The leader of the Besa party, Bilal Kasami, then reported him as missing to the police after he could not be found in either of his homes. Rexhepi then published a video message, stating, “I am fine, safe, and on the right side.”

Hristijan Mickoski, leader of VMRO-DPNE, defined the situation as a “shame on our democracy. If the Government thinks that this outcome is a political triumph for them, they are very much mistaken.”

This is the latest upheaval in North Macedonia’s tumultuous political environment. Currently, the opposition will control the country at a municipal level. Another possible stressor on the already precarious situation is the upcoming Bulgarian elections scheduled for this weekend.

Earlier this week, Dutch Prime Minister Mark Rutte visited the region and said that the outcome of Bulgaria’s elections would impact Albania and North Macedonia’s EU accession path.

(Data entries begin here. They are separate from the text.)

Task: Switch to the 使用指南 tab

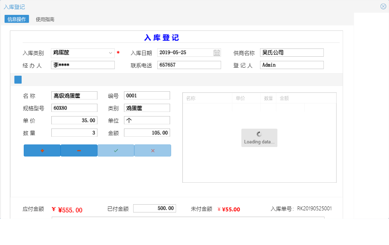Action: click(45, 19)
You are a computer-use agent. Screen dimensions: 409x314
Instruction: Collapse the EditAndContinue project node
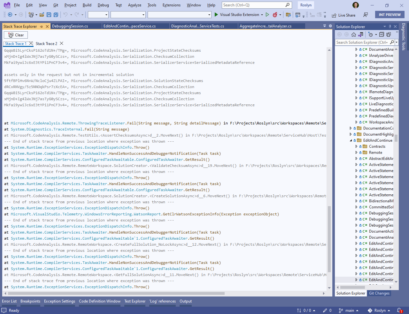pos(350,140)

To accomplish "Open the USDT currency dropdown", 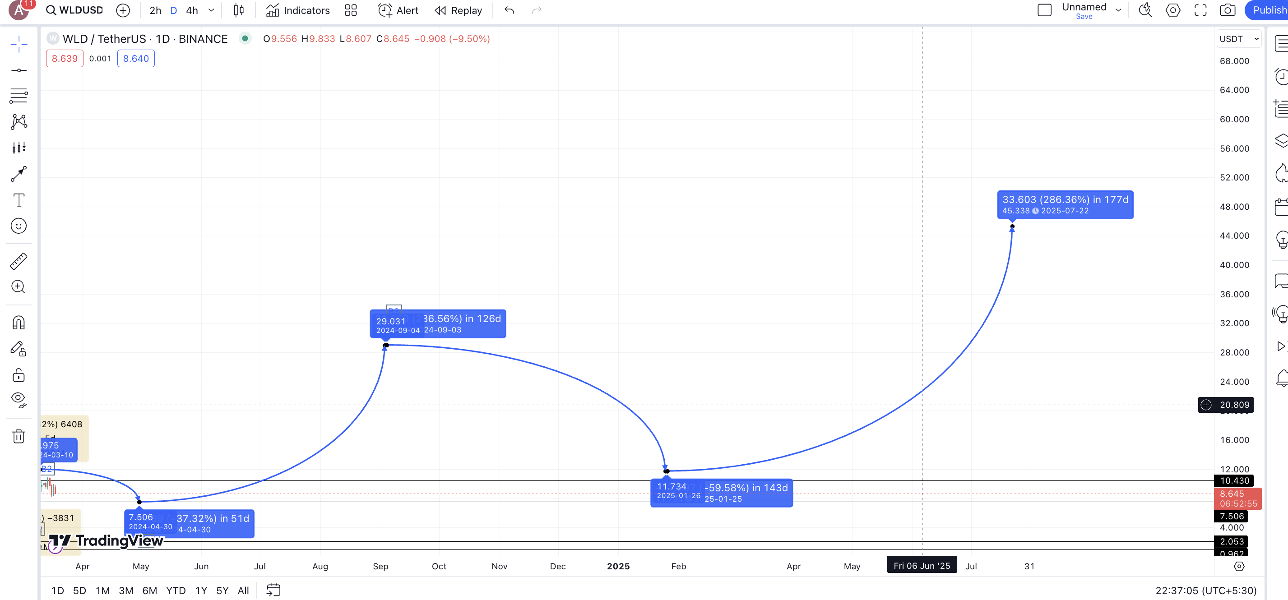I will 1238,39.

“In order for Albania to hold its First Intergovernmental Conference, it is essential that the issues between Bulgaria and Northern Macedonia be resolved. I hope this happens. You have done a lot. To be fair, [Albania] has made the right amount of progress,” Rutte said.

In June 2021, the General Affairs Council of the EU disagreed on starting accession talks with the two countries. Requiring a unanimous decision by the foreign ministers of all 27 states, the veto by Bulgaria made it impossible. Bulgarian President Rumen Radev has set three conditions that North Macedonia must fulfil before they lift the veto.

In a comment to Exit’s partner EURACTIV, political analyst Georgi Kiryakov said the chances of forming a stable government in Sofia are minimal. If this proves to be the case, it will not give the green light for Skopje, leaving Zaev, a pro-European leader, in a difficult position.